Privacy Policy Cookie Policy

Introduzione del senatore Gaetano Quagliariello, vicecapogruppo vicario del Pdl al Senato e presidente onorario della Fondazione Magna Carta, al convegno I diritti nel mondo digitale” che si è svolto a Roma il 6 maggio.

 

Il mondo del digitale è davvero affascinante e sta diventando l’espressione concreta (in termini culturali, sociali e economici) del “capitalismo” del 3° Millennio. E’ il massimo esempio del libero mercato, liberamente applicato, che però si cerca ancora di controllare, plasmare, deviare, aggiustare, senza ottenere i risultati voluti. Con un cellulare filmo e metto a disposizione del mondo intero il mio filmato. Con una breve frase su Facebook riempio la più grande piazza di una città. Con un blog o un banner, in vivo o in codice, trasmetto messaggi per salvare qualcuno o per ucciderlo.

--------

# Il problema
Prosegui l'intervento sul mondo digitale riportato sopra, partendo dopo la sua ultima frase.

# Voci elencate
--------

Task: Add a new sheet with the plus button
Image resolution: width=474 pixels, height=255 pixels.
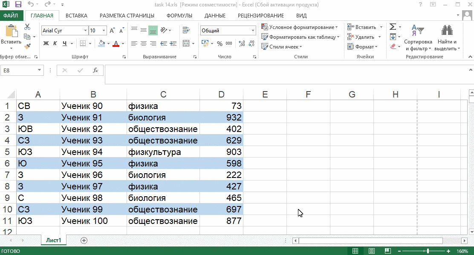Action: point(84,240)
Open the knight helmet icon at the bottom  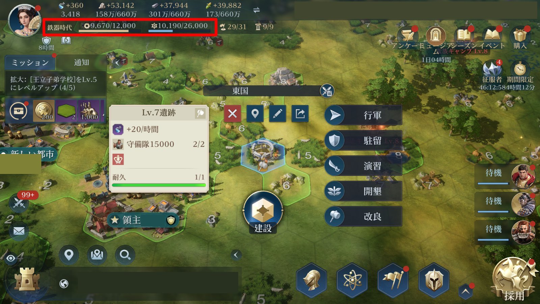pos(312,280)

--------

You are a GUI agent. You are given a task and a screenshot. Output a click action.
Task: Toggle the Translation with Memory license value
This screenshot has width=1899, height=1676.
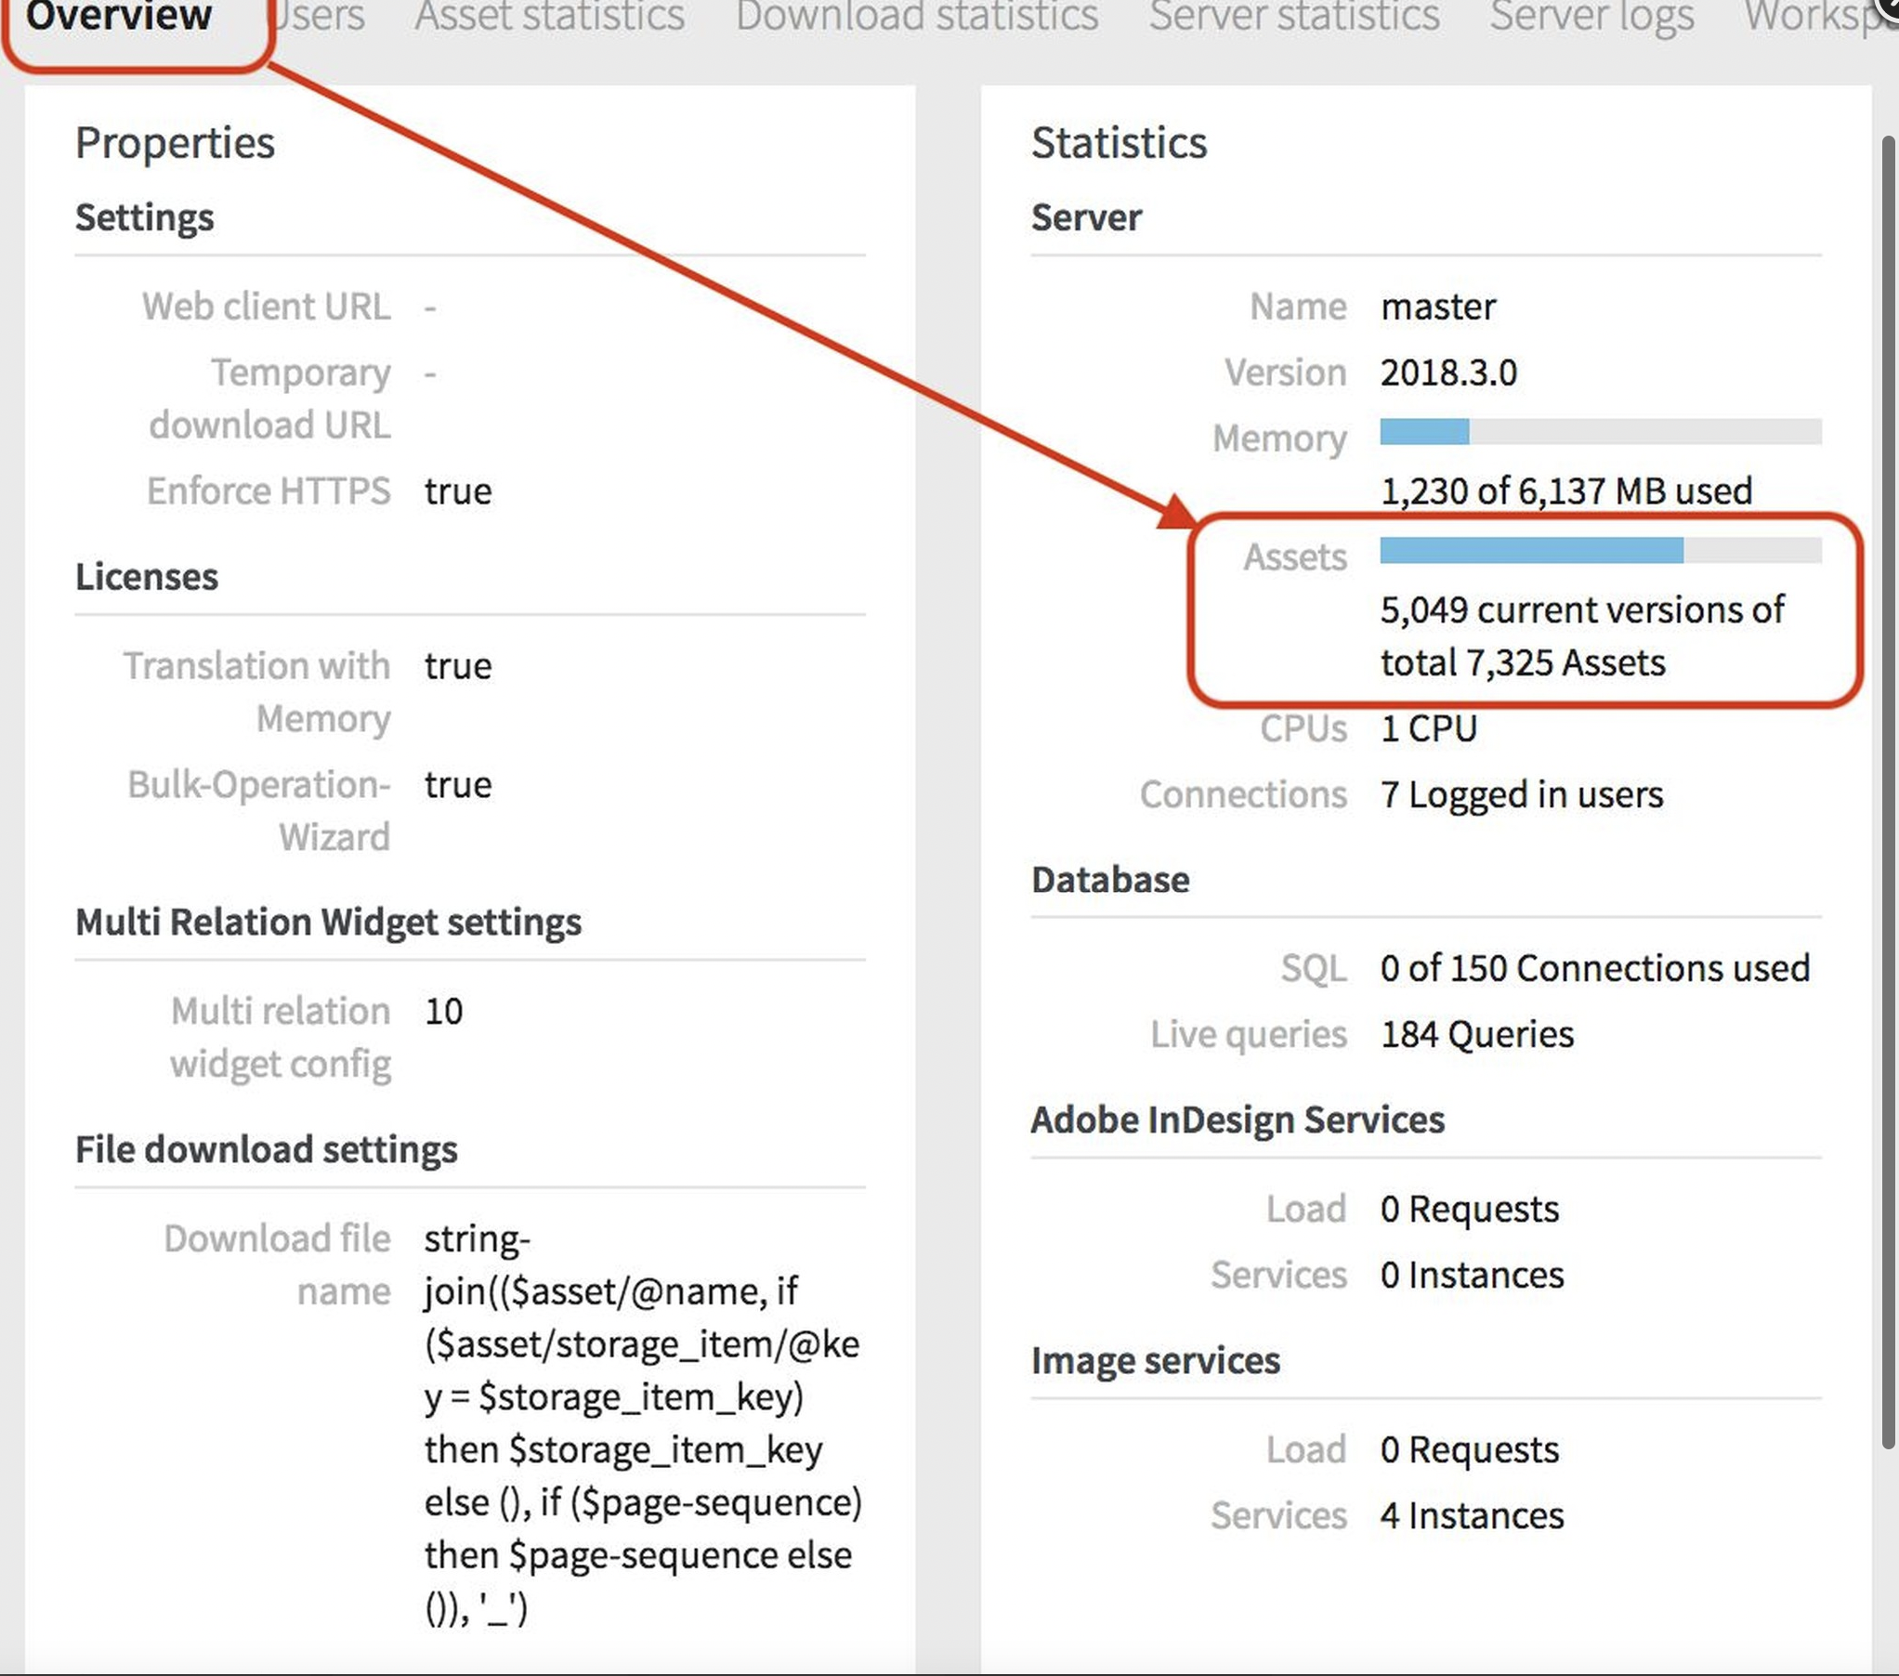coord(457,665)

--------

# Risposta
Con l’avvento e la diffusione del digitale è incominciata la rapida smaterializzazione dell’informazione tradizionale e si è sviluppata una sempre più diffusa incapacità (sia tra gli utenti che tra gli operatori) di distinguere il nuovo dall’innovazione, da ciò che è davvero originale. Il virtuale è diventato l’autentica rappresentazione del reale, ma pochi se ne sono resi conto. Ed è diventato, non uno strumento o un fatto, ma un mondo, appunto, il mondo del digitale come abbiamo nel titolo di questo convegno, vera e propria rivoluzione culturale fondamentale, che cambierà sempre più gli schemi di pensiero (anzi, nei venti trentenni stanno già cambiando) e alla quale siamo chiamati, non solo a sviluppare con ogni forza una cultura del virtuale ben munita di spirito critico, ma a ricercare risposte che non potranno essere soltanto tecnocratiche e giuridiche.

Perché? Perché l’approccio tradizionale, sia al concetto di “diritti nel mondo digitale”, sia alle conseguenti applicazioni di tali diritti, ha già perso il treno nell’ottica del controllo e della modellazione di questo mondo che sfugge ogni tipo di controllo e di ordine.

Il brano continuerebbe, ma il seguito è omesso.